• INPUT MATERIAL:
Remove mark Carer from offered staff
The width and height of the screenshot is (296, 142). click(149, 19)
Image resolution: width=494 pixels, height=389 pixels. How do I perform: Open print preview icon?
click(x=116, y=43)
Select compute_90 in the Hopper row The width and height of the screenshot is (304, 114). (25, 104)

==

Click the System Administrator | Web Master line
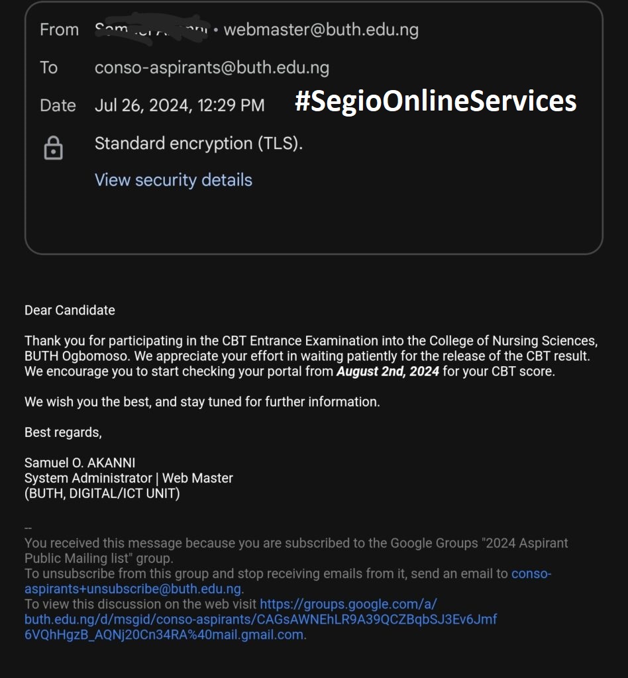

* * *

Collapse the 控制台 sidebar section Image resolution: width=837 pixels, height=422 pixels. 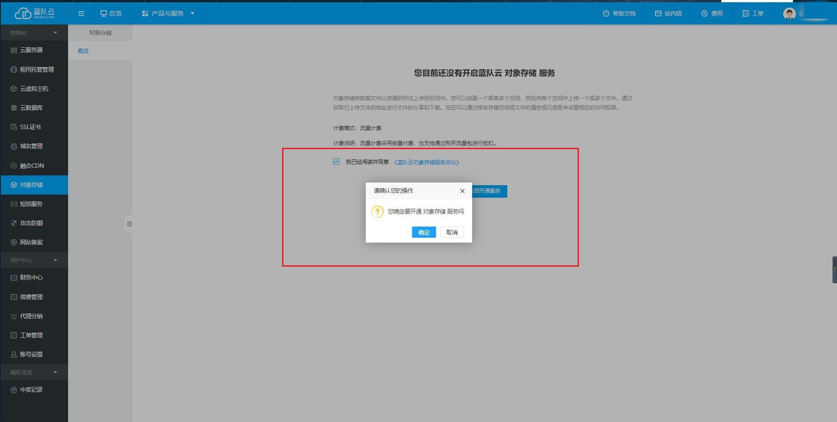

• ACTION ITEM:
The lines to extract from the data above begin with the line containing "Remove mark Carer from offered staff" and end with the line containing "Select compute_90 in". Extract them exactly, including both.

• RESPONSE TO THIS TASK:
Remove mark Carer from offered staff
The width and height of the screenshot is (296, 142). click(149, 19)
Image resolution: width=494 pixels, height=389 pixels. How do I perform: Open print preview icon?
click(x=116, y=43)
Select compute_90 in the Hopper row The width and height of the screenshot is (304, 114). (25, 104)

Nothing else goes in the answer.